Çınarların sararıp solduğu..Kasımpatıları topaç topaç çiçek açtığı bu sonbaharın son
demindeki güneşin yorgun ışıkları altında ihtiyar bedenlerini ısıtarak
muhabbet ediyorlar.
Buyur edip, bana da oturdukları bankta yer açtılar..
Her zaman hoş sohbet olan Kamil ağbi bir çok konuyu konuşup
anlattıktan sonra Tatlılı Katil Hasan
namındaki Hasan amca ve ailesini tanıdığımdan
mıdır nedir, Katil İlyas hikayelerini peş peşe yeniden anlattı..
Tatlılı Kamil ağbinin anlatımı şöyle:
Çerkez (Tuğcu’lu) Katil
İlyas 41 atlı ile Tatlı köyünü basarak,
Tatlılı adaşı eşkıya İlyas’ı ortadan kaldırmak ister.
Birileri bunu Tatlılı
İlyas’a haber verirler..
Tatlılı İlyas, çetesine ait adamları onar kişi halinde köyün
çevresine yerleştirir.
Evi ve odası köyün hâkim yerindedir. Oradan köye uçan kuş
girse görülmektedir. Katil İlyas elinde dürbün her yeri yukardan izlemektedir..
Her türlü tedbir alarak gelecek olan misafirlerini (!)
gözetlemeye başlar.
Bir Ağustos günü, denildiği gibi 41 atlı ile Çerkes İlyas
Tatlı köyüne baskına gelir..
Tatlılı İlyas, hiçbir
şeyden haberi yok gibi onu kendi odasında misafir eder..
Bir süre sonra havaya
bir on kuruş fırlatır, hemen silahını çeken bir adamı havada on kuruşu vurur..

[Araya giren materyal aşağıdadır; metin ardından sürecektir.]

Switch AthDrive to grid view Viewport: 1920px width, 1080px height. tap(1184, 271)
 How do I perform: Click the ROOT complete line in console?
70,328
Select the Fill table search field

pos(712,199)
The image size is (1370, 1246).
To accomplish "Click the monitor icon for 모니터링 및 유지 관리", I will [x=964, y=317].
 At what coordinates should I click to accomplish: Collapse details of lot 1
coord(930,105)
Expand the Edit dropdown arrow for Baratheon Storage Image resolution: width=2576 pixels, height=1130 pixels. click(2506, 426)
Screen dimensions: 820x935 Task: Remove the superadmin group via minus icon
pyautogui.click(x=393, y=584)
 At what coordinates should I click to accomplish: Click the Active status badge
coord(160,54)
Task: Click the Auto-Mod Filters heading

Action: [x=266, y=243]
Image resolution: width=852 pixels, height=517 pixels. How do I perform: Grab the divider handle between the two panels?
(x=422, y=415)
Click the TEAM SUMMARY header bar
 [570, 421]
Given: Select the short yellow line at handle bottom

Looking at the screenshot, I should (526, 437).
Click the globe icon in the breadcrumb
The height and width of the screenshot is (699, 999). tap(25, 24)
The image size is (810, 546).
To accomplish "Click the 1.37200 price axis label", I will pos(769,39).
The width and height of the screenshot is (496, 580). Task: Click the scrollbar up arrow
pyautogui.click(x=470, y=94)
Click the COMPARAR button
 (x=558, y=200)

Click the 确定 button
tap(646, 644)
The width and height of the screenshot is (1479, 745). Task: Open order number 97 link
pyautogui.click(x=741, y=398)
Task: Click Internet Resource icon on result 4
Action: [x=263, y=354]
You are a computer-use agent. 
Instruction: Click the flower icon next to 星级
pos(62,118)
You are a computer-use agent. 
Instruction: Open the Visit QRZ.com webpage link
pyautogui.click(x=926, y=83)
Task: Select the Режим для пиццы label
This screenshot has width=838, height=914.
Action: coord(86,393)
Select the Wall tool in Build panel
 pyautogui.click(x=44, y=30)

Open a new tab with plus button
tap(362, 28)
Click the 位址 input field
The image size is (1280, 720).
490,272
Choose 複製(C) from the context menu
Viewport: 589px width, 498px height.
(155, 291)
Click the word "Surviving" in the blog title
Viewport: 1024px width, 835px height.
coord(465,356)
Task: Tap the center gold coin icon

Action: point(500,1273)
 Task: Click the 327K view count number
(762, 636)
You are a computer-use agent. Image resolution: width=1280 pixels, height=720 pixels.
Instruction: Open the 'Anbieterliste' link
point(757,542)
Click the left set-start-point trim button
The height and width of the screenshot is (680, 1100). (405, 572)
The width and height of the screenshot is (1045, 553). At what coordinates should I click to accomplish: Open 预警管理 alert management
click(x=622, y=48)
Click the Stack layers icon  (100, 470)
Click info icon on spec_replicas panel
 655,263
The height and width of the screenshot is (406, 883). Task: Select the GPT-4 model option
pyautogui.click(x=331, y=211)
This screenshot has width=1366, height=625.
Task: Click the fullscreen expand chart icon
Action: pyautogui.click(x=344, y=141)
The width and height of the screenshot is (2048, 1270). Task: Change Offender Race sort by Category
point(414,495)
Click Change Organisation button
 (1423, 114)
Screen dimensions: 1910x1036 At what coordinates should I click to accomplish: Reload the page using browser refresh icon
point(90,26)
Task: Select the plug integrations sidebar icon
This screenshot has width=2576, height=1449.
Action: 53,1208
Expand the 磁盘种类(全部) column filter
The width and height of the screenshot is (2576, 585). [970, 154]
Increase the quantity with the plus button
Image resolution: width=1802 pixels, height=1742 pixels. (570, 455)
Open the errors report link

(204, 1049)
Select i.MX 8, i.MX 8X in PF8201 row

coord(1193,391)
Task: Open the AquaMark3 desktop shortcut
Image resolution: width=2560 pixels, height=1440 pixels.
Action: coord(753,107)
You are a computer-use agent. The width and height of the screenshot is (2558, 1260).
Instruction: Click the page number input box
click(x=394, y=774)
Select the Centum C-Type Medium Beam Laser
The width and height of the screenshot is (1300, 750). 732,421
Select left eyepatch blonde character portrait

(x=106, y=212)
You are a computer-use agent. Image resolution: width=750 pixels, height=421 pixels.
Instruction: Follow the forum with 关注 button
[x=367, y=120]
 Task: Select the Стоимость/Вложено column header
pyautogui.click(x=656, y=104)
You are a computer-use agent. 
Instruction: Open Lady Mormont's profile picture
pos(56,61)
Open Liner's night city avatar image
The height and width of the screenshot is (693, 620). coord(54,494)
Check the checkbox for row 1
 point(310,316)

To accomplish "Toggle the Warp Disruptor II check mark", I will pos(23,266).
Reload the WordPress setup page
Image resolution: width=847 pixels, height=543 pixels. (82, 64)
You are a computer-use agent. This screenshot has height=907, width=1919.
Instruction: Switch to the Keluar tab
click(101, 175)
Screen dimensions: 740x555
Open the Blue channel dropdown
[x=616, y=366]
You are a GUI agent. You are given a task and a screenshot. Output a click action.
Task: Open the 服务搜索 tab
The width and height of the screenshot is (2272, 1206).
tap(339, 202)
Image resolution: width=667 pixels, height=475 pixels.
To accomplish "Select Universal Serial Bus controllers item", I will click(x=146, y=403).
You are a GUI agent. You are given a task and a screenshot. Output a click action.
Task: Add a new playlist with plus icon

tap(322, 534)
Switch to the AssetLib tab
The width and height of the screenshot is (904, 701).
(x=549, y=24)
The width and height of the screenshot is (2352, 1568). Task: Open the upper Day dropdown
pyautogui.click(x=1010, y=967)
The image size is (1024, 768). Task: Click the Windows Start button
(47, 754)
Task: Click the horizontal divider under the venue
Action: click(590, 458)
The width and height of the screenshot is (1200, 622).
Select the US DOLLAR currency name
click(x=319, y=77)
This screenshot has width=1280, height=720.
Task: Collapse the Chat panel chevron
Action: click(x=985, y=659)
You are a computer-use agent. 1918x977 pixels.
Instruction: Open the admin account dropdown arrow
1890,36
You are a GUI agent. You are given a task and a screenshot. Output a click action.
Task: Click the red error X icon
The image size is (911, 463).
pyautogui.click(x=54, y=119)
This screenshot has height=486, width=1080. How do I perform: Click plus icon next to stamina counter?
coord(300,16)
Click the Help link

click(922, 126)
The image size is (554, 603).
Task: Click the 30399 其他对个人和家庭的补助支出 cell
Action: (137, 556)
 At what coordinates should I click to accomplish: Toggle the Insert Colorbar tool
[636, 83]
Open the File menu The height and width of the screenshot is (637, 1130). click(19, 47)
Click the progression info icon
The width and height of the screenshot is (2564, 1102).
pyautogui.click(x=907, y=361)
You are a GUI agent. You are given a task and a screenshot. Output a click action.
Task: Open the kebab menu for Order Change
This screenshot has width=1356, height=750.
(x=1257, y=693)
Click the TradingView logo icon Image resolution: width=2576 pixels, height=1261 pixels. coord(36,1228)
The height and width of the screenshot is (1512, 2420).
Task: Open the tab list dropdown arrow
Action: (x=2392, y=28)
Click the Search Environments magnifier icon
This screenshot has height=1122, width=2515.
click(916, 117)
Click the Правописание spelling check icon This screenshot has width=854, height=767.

Bir on kuruş daha atar, gözünün birini kapatan aynı kişi o
kuruşu da havada silahından çıkan
kurşunla mıhlar..
Çerkez İlyas, bu küçük gösteriden maksat ve meseleyi derhal
anlar.
Tatlılı İlyas, böyle maharet sahibi yüzlerce kişisinin
olduğunu ve çevresinin de sarıldığını anlatır.
Çerkez İlyas aslında kapana kısılmıştır. Tatlılı, Çerkez İlyas’ın adamlarının silahlarını
teslim etmesini ister. Mavzerlerinin mekanizmalarını sökerek Tatlıl’ya
silahları verirler.
Tatlılı’ya ve çevresine
hiçbir zarar vermeyeceklerine dair yemin ettirir..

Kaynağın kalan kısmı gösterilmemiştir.